Wharton: Sampling empanadas in Bountiful
Bountiful • Sometimes you find priceless little local gems in the strangest places.
Take, for example, the Lucuma Pastry Shoppe and Cafe. Located at 571 W. 2600 South in a nondescript strip mall in Bountiful, this is the last place I'd expect to find genuine Peruvian empanadas and tamales and South American deserts such as alfajores, pionono and tres leches or the ethnic fruit drink chicha arada.
Esther Chu-Jon, a Peruvian native married to an industrial engineer of Chinese descent who lived in Australia for three years, has been making empanadas on and off of several years as Mia's Empanadas factory. But she would have to close for several months at a time so she could return to Peru to take of her mother.
So her son Jose decided to open Lucuma, which is named after a large Peruvian fruit with an orange flesh rarely seen in Utah.
"Lucuma is a fruit that is typically found in Peru and looks like a big avocado," he said. "It has a round huge seed inside. I went back to Peru in 2006, the first time in 18 years, and was able to taste it in ice cream. It is so common in Peru, it is like our vanilla here."
The Chu-Jons mix in familiar menu choices such as quiche, salads, soups, tarts, lemon bars and scones.
In addition to food, the cafe includes walls filled with original paintings. On Friday and Saturday, local musicians perform on a small stage. There is a chess board and comfortable couches inside the colorful restaurant.
Jose, a graduate of nearby Woods Cross High who is just a few hours short of getting a psychology degree from the University of Utah, said he has worked on and off in the restaurant business since he was 8, when he used to bus tables. He called Esther "a powerful woman" who gave him the confidence to own his own business.
"I am an artist at heart," he said. "I love art. I play the piano, paint and bake."
Jose said he loves taking something ordinary and making it beautiful.
And empanadas are a perfect example of that.

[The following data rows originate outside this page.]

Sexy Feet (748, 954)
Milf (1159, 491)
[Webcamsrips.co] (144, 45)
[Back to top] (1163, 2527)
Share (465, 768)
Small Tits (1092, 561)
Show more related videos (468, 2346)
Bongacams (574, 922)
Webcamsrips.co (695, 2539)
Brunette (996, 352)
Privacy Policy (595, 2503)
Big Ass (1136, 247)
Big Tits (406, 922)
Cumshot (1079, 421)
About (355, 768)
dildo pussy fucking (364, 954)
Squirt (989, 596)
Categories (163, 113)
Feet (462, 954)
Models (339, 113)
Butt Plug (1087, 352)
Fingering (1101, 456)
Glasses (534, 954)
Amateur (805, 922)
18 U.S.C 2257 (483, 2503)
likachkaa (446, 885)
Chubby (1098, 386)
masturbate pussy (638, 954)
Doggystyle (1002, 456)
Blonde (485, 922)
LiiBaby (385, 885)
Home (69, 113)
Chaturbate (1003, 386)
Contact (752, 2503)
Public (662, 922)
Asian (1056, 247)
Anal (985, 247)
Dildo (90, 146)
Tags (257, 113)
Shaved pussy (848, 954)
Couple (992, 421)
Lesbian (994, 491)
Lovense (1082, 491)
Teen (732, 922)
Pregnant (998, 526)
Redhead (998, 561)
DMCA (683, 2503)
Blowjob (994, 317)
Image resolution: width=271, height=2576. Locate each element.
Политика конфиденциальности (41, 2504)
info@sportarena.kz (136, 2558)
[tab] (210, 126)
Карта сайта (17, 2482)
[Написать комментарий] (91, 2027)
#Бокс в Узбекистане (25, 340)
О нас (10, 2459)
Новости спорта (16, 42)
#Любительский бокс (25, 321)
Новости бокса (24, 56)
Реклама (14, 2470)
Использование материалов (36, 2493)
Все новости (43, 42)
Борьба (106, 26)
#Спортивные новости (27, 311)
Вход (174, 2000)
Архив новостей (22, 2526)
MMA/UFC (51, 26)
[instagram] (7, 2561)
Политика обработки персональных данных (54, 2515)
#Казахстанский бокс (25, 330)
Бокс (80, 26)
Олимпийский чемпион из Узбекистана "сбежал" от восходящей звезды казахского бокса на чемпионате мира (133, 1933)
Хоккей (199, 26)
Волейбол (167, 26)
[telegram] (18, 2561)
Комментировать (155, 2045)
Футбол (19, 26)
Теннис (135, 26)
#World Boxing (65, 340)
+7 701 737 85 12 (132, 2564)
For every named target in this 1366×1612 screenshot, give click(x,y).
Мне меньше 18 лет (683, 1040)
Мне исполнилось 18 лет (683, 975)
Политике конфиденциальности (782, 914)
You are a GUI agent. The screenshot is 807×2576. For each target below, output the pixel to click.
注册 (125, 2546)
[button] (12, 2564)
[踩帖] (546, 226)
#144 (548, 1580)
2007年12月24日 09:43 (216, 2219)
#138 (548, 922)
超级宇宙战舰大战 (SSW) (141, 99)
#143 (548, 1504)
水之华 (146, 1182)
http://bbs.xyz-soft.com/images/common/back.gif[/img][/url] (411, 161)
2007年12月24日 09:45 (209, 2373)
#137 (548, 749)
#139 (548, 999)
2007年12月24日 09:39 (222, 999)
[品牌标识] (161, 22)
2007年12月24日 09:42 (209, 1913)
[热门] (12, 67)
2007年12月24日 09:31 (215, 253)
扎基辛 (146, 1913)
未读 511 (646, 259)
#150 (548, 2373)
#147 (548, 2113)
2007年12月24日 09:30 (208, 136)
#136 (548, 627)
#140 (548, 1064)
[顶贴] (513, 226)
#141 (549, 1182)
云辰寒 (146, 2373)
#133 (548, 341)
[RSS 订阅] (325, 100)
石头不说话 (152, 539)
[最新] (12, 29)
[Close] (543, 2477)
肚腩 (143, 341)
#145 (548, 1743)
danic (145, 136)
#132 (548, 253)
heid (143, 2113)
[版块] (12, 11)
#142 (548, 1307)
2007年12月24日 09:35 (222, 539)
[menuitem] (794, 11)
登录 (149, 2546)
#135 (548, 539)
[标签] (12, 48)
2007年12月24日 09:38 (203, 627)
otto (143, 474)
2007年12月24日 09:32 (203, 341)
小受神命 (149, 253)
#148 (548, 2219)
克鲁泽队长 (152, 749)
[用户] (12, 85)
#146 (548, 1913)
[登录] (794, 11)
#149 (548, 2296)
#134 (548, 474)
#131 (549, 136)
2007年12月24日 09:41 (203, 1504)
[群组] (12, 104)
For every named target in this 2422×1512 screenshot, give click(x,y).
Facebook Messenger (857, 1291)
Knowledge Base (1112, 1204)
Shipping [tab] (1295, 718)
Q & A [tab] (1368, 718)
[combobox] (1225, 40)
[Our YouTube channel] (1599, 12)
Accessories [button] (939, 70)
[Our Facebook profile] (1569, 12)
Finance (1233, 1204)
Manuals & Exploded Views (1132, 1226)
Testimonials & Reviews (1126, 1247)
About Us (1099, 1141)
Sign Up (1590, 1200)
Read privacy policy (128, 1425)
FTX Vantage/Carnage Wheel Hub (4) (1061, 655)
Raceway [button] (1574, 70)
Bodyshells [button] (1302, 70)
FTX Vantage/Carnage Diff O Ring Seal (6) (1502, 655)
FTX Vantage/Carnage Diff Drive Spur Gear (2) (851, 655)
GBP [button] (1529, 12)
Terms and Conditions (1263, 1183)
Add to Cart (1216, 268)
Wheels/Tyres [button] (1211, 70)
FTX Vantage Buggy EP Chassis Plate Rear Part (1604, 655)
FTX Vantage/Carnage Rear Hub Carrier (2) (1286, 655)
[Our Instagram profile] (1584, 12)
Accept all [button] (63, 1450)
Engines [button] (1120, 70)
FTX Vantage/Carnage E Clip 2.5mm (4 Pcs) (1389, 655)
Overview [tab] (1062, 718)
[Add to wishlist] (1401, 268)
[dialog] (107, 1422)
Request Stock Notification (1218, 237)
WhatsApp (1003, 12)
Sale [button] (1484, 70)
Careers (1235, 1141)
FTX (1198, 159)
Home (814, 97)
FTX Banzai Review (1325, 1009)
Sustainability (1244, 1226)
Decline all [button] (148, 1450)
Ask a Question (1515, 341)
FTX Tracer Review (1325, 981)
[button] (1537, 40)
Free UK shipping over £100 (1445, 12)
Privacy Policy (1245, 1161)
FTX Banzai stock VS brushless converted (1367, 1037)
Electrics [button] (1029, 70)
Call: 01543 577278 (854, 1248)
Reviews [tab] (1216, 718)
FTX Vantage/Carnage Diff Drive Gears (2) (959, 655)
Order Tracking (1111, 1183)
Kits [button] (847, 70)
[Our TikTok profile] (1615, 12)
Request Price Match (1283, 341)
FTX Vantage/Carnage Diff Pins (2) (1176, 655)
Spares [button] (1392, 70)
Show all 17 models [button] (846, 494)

Many cultures have make meals of baked dough on the outside with flavored meats, cheeses, vegetables, spices and even eggs on the inside. Think Italian calzones, Russian perogis, El Salvadoran pupusas, Australian pies, Morrison meat pies or English pasties to name just a few.
Each are slightly different. Esther makes about 15 different varieties including savory beef, vegan chick pea, chicken pot pie or alfredo, three cheese or spinach and cheese. She has let the Chinese and Australian influences in her life infuse some of the flavoring.
At the restaurant, the empanadas are served with a dipping sauce that can be spicy or mild. I loved the aji primavera that looked like fry sauce but, made from jalapeno, garlic, onions and tomatoes, tasted nothing like it.
She uses nothing but natural ingredients, no lard in the dough and a great grain called quinoa that is high in protein, low in fat and has a good dose of amino acid. The empanadas can be purchased frozen to be baked not microwaved at home and are less expensive when purchased that way.
Still, this seems like pretty exotic cuisine in a town filled with typical American fast food restaurants.
"It's really hard to start something that is not typical Bountiful food," said Jose. "These are superconservative people who don't try anything new and are set in their ways with American foods, ice creams and Mexican food. I knew I was starting a risk with this business."
The colorful little restaurant is visually appealing, inexpensive and offers a different kind of tasty food as well as wonderful desserts.